* begin *
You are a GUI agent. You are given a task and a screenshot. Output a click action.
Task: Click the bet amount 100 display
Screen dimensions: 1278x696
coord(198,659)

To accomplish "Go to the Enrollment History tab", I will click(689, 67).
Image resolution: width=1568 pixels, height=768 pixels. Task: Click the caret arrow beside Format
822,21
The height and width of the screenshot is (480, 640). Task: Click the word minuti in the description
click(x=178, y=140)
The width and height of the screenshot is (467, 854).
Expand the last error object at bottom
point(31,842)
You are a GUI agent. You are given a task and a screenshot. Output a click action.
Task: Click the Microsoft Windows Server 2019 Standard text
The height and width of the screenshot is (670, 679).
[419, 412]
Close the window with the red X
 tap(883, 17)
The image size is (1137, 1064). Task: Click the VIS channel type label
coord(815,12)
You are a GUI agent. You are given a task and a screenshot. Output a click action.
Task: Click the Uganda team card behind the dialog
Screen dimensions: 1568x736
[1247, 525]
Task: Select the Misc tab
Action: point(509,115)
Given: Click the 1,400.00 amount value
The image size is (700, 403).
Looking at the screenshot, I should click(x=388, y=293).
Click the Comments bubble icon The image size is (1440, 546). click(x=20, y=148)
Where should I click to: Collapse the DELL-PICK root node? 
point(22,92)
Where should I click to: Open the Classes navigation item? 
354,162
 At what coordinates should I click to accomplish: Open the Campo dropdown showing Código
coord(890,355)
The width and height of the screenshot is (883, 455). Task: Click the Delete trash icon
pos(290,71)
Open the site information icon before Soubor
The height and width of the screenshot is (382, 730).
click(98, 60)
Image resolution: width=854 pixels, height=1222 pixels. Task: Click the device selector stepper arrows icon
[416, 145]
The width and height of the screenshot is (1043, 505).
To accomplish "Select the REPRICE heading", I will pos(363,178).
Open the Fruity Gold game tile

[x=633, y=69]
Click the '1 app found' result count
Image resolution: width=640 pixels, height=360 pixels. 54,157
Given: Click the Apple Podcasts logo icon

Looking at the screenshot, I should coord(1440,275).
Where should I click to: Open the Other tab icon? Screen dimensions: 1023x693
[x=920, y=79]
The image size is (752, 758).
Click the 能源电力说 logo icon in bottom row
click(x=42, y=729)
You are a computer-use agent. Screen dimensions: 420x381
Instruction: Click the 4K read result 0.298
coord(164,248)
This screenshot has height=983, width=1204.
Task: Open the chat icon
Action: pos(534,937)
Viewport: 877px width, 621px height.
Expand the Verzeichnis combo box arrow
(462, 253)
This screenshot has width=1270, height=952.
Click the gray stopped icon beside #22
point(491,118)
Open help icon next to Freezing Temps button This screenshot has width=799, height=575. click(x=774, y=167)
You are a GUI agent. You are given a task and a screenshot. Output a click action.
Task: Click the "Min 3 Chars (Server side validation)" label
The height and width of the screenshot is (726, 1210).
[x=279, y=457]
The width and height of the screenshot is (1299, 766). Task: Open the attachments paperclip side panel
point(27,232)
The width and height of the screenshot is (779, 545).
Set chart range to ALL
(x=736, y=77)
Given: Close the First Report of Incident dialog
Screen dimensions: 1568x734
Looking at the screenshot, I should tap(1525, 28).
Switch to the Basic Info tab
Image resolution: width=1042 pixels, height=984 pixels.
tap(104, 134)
* end *
### PROBLEM TO WORK ON:
Reproduce the entries from the start through the line containing "coord(815,12)", both ends included, with the requests unchanged and every click coordinate in the answers multiplied by 1.35 and rounded to the nearest whole number, halves rounded up.

### FULL ANSWER:
You are a GUI agent. You are given a task and a screenshot. Output a click action.
Task: Click the bet amount 100 display
Screen dimensions: 1278x696
coord(267,890)

To accomplish "Go to the Enrollment History tab", I will click(930, 90).
Image resolution: width=1568 pixels, height=768 pixels. Task: Click the caret arrow beside Format
1110,28
The height and width of the screenshot is (480, 640). Task: Click the word minuti in the description
click(x=240, y=189)
The width and height of the screenshot is (467, 854).
Expand the last error object at bottom
point(42,1137)
You are a GUI agent. You are given a task and a screenshot. Output a click action.
Task: Click the Microsoft Windows Server 2019 Standard text
The height and width of the screenshot is (670, 679).
[566, 556]
Close the window with the red X
 tap(1192, 23)
The image size is (1137, 1064). Task: Click the VIS channel type label
coord(1100,16)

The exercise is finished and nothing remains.